Sunday, December 17, 2006

Politics first, child protection second?

Amongst the questions and responses from the last Council meeting (we won't call them answers because they would require.... well answers). there was a question about the failure of IT and the Document Management system.

Tory councillor, Alex Wilson stated that it was his understanding that "the child protection department was also affected" by the failure. He went on to ask "how many child protection cases were delayed or otherwise impacted by this problem?" In the response from the Deputy Leader, Cllr Cornforth, this question was totally ignored.

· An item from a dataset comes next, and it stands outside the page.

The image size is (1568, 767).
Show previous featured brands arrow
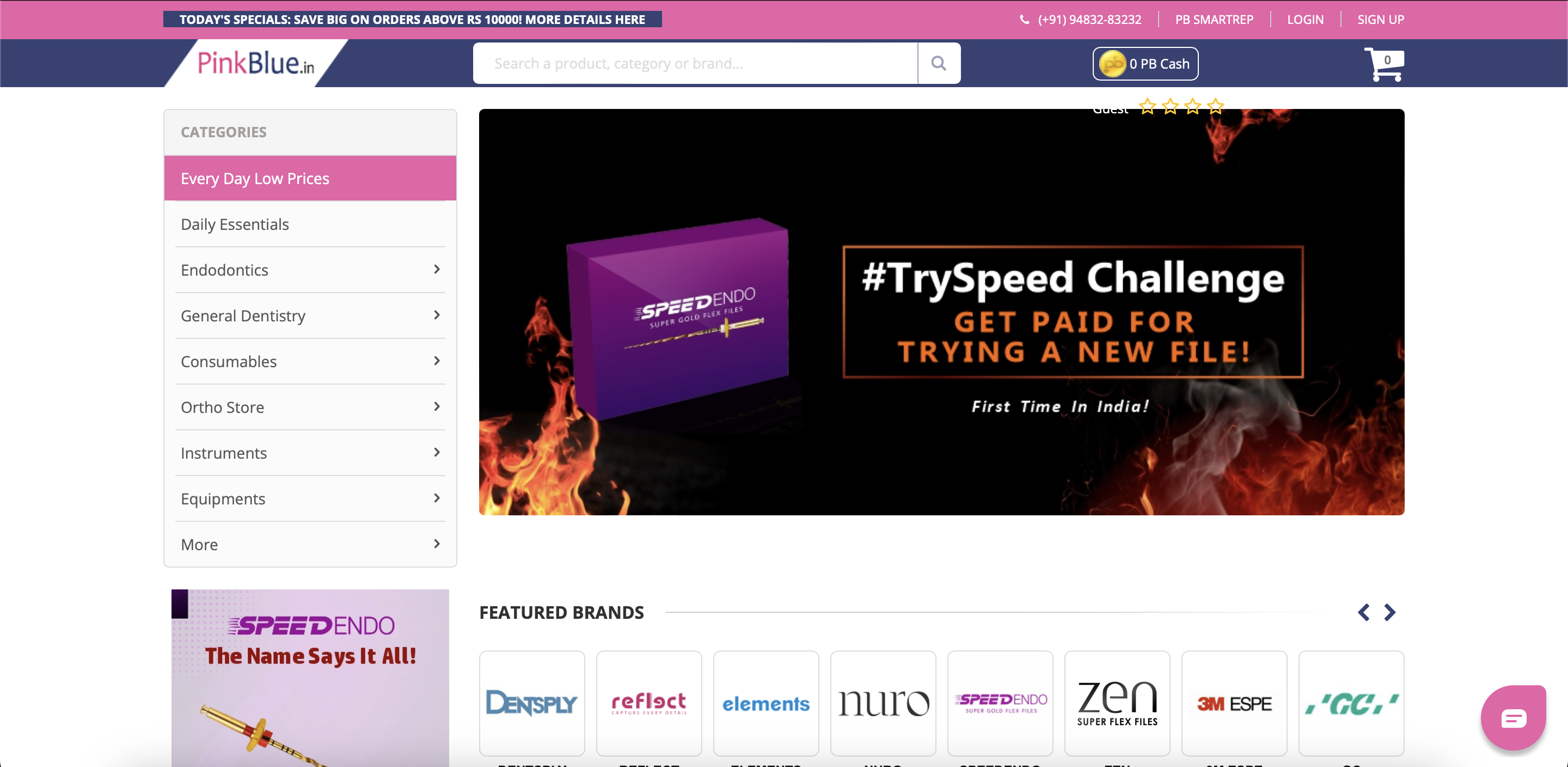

There was not even an attempt to answer it.

Given the implications in the question we would've thought the Council would at least make the point of denying that there was an impact to child protection cases. Could it be that, like the Sunday People reported, child protection cases were significantly impacted? Could it be that the question was ignored to avoid further political embarassment to the Council?


Blogger Indigo said...

The thing that disturbs me about this is that this is not the first time that Greenwich Council's Chief Executive has been associated with an organisation that failed to protect children at risk. Barely 7 years ago, Mary Ney was director of social services, London Borough of Harrow, when that council failed to prevent the death of little Aliyah Ismail.

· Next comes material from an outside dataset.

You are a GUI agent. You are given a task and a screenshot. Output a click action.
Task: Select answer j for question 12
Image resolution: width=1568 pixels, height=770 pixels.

Mary Ney is/was also a member of the Strategic Partnering Taskforce Partnership Hub. This Taskforce produced a report in March 2004 that talks about Strategic Service-delivery Partnerships "achieving improved services" and of the importance of "an open and transparent approach to governance arrangements". Neither of which seems to describe Greenwich Council.

The foreword to the report is by the Minister for Local and Regional Government - the Rt Hon Nick Raynsford MP - who concludes by saying that the SPT initiative "is a means to a common end - innovative, higher quality and more responsive public services that local people have a right to expect and enjoy". Except the people of Greenwich, as it has turned out.

8:58 pm  
Blogger Indigo said...

From the A New Settlement for London, February 2006, Minutes of Evidence volume 2, pp 270 271, it would appear that Mary Ney has forgotten what happened in Harrow.

Mary Ney (Chief Executive, London Borough of Greenwich, Member, CELC): I think that the way out of it is protocols, which actually in the 1990s, I think we used to be quite strong on, ... I was a Director of Social Services and Housing then and there were some quite strict rules that people used to adhere to, and that sounds to me like a failure of us to keep up to date, perhaps, with the sort of strict protocols that we should have in place. Regardless of a council’s individual legal position, you actually take a collective responsibility about a young person ... so we do not get people who are falling through the gaps."

Mary Ney (Chief Executive, London Borough of Greenwich, Member, CELC): The protocols should make you care for the individual while you have your argument in another place.

Who said actions speak louder than words? Except in Greenwich.